Ce clergé a ses gourous: Drucker, Simon, Porter… ses messes: congrès, colloques, ses prédicateurs: animateurs-vedettes et experts des médias (propriétés de membres du clergé), ses fanatiques, intégristes, et dogmes… (J. Stiglitz, “La grande désillusion”, 2000) auxquels il faut croire (les journaux rapportent en ce moment que la BCE européenne ne croit pas ce que croit le FMI, qu’au Forum de Davos on croit autre chose).

Ces dogmes sont marché autorégulé, libre concurrence, croissance infinie, justesse scientifique d’enrichissement illimité des riches (surhumains leaders, héros, génies, qui le méritent).

Ils sont produits de temples: facultés d’économie néolibérale, écoles de business, instituts, avec leurs lieux sacrés : Harvard, Sloan, Wall-Street. En pleine connivence avec les milieux d’affaires (sauf rares exceptions tels des Musk ou Cascades)

ces temples fournissent les savoirs et les élites (nouveaux clercs) dont nos «États» (en fait comités de gestion des intérêts des dominants) se gavent : hauts commis, consultants, conseillers, éminences grises.

Les milieux finance-busines téléguident lois et décisions étatiques. Il faut toujours davantage socialiser les coûts et privatiser profits et privilèges (James O’connor, “The Fiscal Crisis of the State”, 1973) pour maintenir richesses des uns et pouvoir des autres.

Laïcité ? Séparez l’argent de l’État

Napoléon disait qu’un État qui dépend des banques (il dirait aujourd’hui finance-business) n’est maître ni de ses décisions ni des intérêts qu’il défend.

L’ampleur grandissante des inégalités sociales (“Inequality for All” de R. Reich; inquiétude n° 1 de l’actuel Forum de Davos; le site https://www.youtube.com/watch?v=QPKKQnijnsM…) due à cette collusion business-État, impose des politiques (dites économiques) d’enrichissement infini des riches qui, forcément, se fait au détriment de la nature, du salariat et des services publics (Oxfam 2014 : la fortune des top 85 mondiaux équivaut à l’avoir de 50% des habitants de la planète; une journée de nos 100 tops PDG égale le revenu familial moyen annuel canadien).

Quand un tel milieu qui prétend détenir le savoir bénéfique à tous (un clergé) s’acoquine, pour des intérêts égoïstes, aussi étroitement avec le milieu des décideurs publics (managers du privé devenant ministres et vice et versa… comme jadis cardinaux et chanceliers; révélations de la Commission Charbonneau…) il n’y a ni démocratie ni laïcité.

La frustration populaire monte et exige des boucs émissaires.

On peut aisément l’abreuver de démagogie, de coupables tout désignés, de diversions de basse politique.

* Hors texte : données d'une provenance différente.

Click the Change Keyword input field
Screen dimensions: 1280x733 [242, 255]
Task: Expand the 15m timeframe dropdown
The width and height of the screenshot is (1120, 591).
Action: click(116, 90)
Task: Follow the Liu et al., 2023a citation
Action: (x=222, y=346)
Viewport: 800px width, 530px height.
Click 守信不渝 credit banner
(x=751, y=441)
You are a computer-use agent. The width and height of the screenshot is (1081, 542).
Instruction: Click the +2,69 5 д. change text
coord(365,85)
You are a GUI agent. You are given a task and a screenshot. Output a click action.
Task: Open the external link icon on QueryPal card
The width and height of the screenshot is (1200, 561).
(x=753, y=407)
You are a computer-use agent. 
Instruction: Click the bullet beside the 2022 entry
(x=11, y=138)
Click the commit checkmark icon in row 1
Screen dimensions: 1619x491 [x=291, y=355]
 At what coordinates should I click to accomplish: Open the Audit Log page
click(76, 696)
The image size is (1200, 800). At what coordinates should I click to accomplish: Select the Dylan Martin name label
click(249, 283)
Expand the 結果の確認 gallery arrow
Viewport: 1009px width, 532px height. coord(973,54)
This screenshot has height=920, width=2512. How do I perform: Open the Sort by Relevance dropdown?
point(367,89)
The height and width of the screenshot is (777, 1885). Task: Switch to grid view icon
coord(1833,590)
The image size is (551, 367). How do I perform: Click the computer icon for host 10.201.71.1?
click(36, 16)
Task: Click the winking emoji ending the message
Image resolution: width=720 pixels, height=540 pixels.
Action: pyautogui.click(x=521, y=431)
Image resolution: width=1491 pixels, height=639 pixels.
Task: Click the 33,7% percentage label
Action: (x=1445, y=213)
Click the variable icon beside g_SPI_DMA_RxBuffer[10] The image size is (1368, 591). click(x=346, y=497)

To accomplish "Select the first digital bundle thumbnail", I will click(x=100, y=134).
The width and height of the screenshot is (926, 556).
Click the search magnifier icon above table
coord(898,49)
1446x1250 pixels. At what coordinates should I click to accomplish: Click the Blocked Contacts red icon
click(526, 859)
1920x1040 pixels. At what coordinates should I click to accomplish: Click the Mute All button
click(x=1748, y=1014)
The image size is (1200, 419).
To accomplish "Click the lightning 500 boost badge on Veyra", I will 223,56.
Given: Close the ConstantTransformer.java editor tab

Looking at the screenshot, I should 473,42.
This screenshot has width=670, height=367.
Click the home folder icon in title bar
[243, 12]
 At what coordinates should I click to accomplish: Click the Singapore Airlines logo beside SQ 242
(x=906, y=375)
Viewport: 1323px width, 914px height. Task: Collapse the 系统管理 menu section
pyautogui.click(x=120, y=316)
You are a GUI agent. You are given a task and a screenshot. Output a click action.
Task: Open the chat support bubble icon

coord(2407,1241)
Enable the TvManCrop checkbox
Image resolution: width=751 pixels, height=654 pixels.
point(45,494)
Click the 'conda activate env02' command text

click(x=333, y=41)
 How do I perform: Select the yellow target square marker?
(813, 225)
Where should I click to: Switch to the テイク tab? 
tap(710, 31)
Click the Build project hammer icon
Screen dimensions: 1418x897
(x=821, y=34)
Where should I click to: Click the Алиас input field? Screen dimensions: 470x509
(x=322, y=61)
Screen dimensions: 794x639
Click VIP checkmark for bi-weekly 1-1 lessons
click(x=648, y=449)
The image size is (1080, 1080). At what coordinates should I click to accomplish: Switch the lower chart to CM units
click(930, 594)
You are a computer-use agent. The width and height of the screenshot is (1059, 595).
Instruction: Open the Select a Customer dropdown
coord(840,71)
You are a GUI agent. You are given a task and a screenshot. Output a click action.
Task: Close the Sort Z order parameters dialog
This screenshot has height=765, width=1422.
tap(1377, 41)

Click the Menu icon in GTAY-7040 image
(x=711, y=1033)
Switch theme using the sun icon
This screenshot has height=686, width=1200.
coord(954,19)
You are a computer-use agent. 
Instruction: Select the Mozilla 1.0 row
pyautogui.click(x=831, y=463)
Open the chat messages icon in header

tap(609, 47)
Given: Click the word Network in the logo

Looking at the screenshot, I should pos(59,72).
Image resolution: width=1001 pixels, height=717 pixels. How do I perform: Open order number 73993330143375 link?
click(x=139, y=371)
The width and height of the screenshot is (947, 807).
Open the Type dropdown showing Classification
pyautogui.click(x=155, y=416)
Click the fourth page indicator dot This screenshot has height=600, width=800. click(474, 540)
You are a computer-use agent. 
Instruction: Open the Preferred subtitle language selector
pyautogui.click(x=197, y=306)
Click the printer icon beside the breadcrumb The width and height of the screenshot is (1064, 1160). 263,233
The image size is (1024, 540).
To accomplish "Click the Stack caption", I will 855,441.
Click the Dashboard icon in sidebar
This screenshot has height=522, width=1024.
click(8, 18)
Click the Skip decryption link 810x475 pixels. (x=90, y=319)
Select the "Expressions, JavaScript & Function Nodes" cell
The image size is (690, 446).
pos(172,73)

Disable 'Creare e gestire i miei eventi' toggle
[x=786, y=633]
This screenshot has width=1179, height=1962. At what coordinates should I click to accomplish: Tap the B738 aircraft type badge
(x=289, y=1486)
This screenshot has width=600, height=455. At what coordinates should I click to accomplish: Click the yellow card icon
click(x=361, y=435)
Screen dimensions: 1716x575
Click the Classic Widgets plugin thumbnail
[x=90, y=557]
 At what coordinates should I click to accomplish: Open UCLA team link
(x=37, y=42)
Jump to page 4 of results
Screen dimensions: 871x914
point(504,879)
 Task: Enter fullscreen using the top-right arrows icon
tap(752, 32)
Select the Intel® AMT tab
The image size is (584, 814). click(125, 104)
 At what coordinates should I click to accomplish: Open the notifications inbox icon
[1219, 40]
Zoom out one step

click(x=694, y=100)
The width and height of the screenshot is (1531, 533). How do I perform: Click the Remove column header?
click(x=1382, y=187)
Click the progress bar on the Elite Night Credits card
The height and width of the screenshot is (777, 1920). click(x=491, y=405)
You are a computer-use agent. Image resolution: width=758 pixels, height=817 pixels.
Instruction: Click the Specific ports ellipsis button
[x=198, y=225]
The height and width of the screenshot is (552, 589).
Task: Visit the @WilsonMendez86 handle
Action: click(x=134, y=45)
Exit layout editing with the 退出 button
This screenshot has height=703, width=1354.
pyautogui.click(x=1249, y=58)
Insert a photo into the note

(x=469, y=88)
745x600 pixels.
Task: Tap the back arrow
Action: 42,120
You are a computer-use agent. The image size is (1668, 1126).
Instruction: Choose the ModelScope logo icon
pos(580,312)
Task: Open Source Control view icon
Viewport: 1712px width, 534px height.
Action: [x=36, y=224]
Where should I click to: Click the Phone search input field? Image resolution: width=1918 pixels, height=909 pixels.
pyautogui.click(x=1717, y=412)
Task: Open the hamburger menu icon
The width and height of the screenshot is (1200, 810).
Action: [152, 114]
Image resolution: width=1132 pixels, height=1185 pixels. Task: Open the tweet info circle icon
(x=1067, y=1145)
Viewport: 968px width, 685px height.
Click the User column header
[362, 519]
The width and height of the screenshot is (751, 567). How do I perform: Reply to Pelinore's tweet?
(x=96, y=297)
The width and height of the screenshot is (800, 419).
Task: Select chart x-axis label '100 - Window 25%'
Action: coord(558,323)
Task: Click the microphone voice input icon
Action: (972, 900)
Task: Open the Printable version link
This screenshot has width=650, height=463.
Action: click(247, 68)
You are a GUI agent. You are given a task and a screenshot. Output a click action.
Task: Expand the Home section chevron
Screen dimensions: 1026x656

Mais demeure le problème de fond: des richesses communes scandaleusement accaparées par des minorités arrogantes.

Donc : la laïcité, bien sûr, mais d’abord la vraie, celle qui sépare tout clergé, quel qu’il soit, de l’État.

Les kippas, kirpans, croix et tchadors… ne sont qu’artéfacts secondaires et viennent bien après.